We invite contributions from diverse aspects of pleiotropy analysis which will stimulate conversation, collaboration, and advancement in our understanding of the phenome and the relationship between genomic data and the phenome. Such topics include
(1) Novel statistical approaches to specifically address the complexities of pleiotropy,
(2) Visualization methods for the analysis and communication of data from pleiotropy studies, and
(3) High-throughput techniques for measuring the complex landscape of phenotypes and endophenotypes.

Examples of topics and problems within the scope of this session include:

  • Novel statistical methods for addressing the burden of multiple testing in pleiotropy studies.
  • New methods for investigating the relationships between multiple phenotypes.
  • Clustering methods for dimensionality reduction of phenotype space.
  • High-throughput methods for the identification of general patterns linking genomic regions to multiple phenotypes.
  • Data visualization techniques for inspecting, analyzing and communicating data and results from pleiotropy studies.
  • Pleiotropy relating to emerging genomic data such as copy number variation and low-frequency variants.
  • Incorporation of gene-gene and gene-environment interactions into studies of pleiotropy.
  • Use of specialized genotyping arrays, such as Metabochip and Immunochip, which focus on multiple related traits.

Other topics within the subject area are welcome.

Session Co-Chairs

  • Sarah A. Pendergrass, Ph.D. Penn State University sap29@psu.edu
  • Dana C. Crawford, Ph.D. Vanderbilt University dana.c.crawford@vanderbilt.edu
  • Anna L. Tyler, Ph.D. The Jackson Laboratory anna.tyler@jax.org

Submission Information

Please note that the submitted papers are reviewed and accepted on a competitive basis.

Important Dates

  • Paper submissions due: July 31, 2013
  • Notification of paper acceptance: September 9, 2013
  • Camera-ready final paper deadline: October 1, 2013
  • Abstract deadline for unreviewed posters: November 15, 2013

Paper Format


Please see the PSB paper format template and instructions at http://psb.stanford.edu/psb-online/psb-submit.

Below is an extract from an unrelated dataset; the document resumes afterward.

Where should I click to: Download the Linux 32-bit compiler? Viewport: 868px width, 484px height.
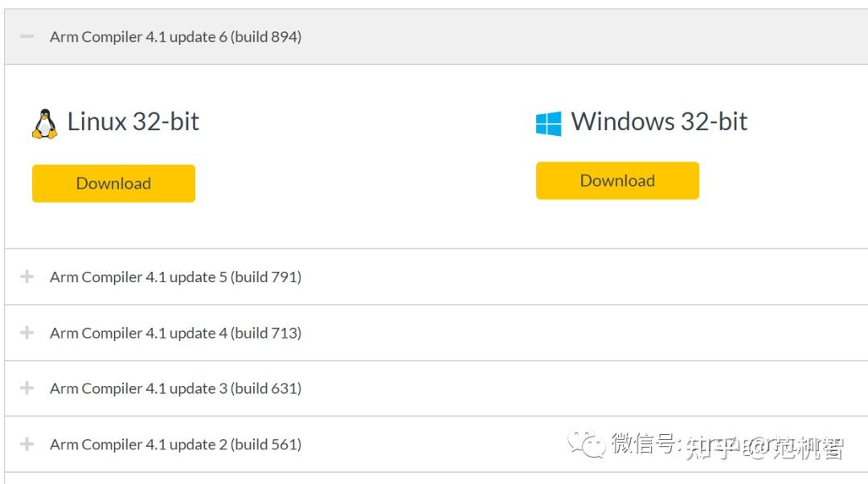point(113,183)
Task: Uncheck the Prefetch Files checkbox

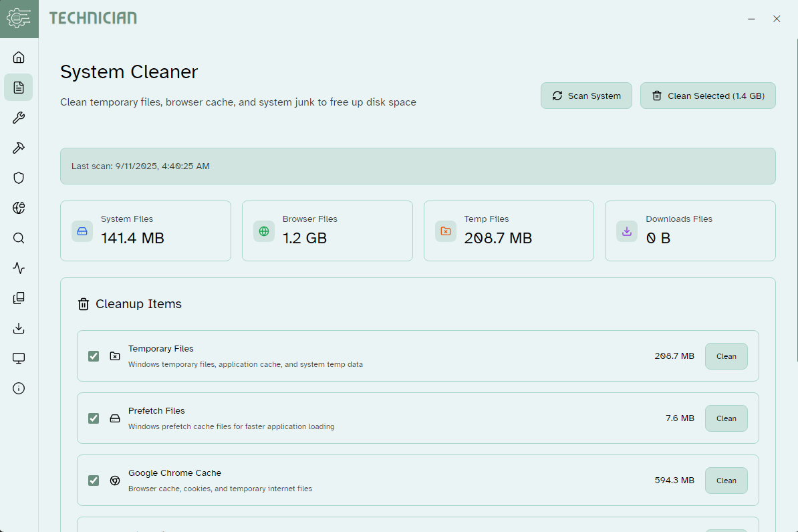Action: pos(94,418)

The file formats we accept are: postscript (*.ps) and Adobe Acrobat (*.pdf)). Attached files should be named with the last name of the first author (e.g. altman.ps or altman.pdf). Hardcopy submissions or unprocessed TeX or LaTeX files will be rejected without review.

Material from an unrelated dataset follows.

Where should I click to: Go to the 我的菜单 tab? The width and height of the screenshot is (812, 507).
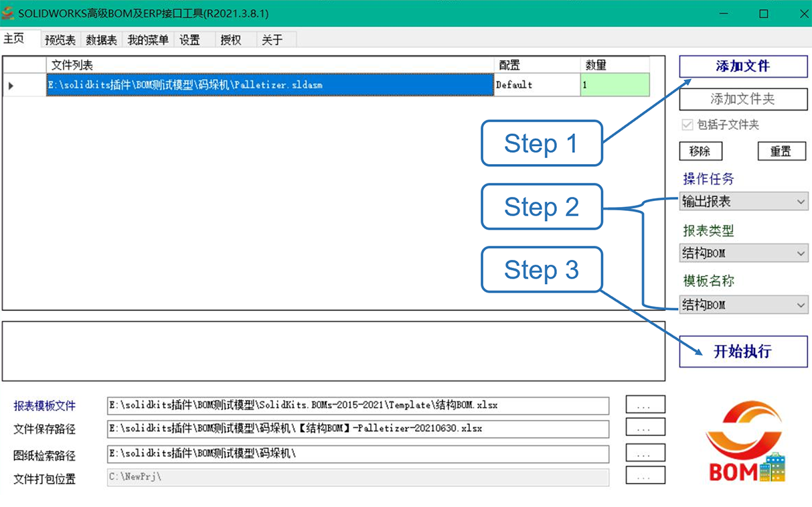coord(148,40)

Each paper must be accompanied by a cover letter. The cover letter must state the following:

  • The email address of the corresponding author.
  • The specific PSB session that should review the paper or abstract.
  • The submitted paper contains original, unpublished results, and is not currently under consideration elsewhere.
  • All co-authors concur with the contents of the paper.

Submitted papers are limited to twelve (12) pages in our publication format. Please format your paper according to instructions found at http://psb.stanford.edu/psb-online/psb-submit/. If figures cannot be easily resized and placed precisely in the text, then it should be clear that with appropriate modifications, the total manuscript length would be within the page limit.